> _Cosa produrre_:
Sostituisci "thumbs up" con "heart" nella parte dei record che parte dalla riga contenente "Send the thumbs up emoji reaction" e arriva alla fine dei record, lasciando invariato tutto il resto. Riscrivi solo questa parte, senza le immagini.
################
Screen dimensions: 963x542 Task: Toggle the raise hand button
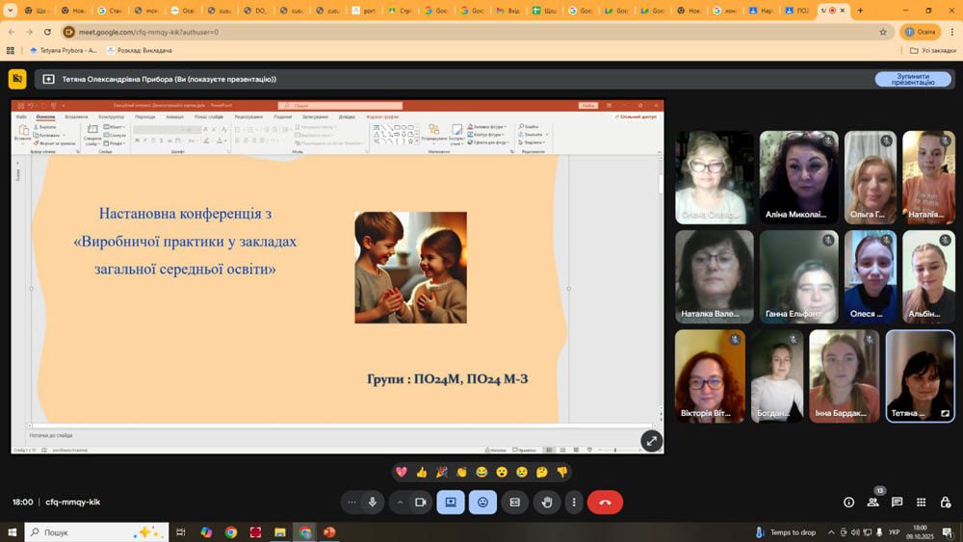(547, 502)
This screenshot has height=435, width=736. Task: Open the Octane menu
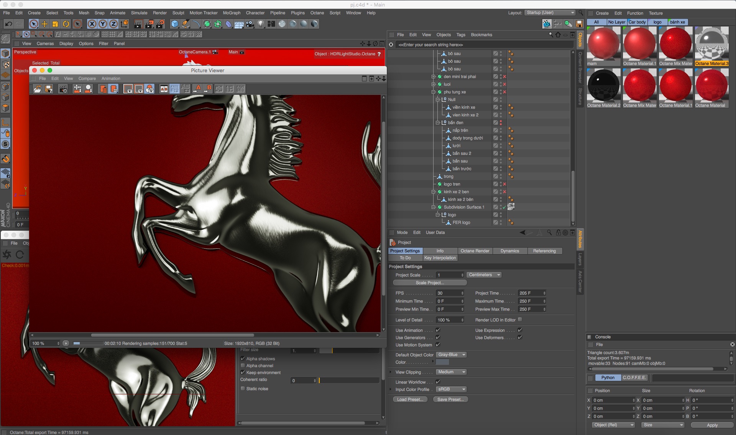(317, 13)
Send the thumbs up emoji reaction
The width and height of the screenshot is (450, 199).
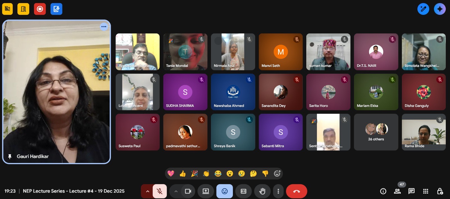pyautogui.click(x=183, y=174)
################
> _Esercizio svolto_:
Send the heart emoji reaction
The width and height of the screenshot is (450, 199).
pyautogui.click(x=183, y=174)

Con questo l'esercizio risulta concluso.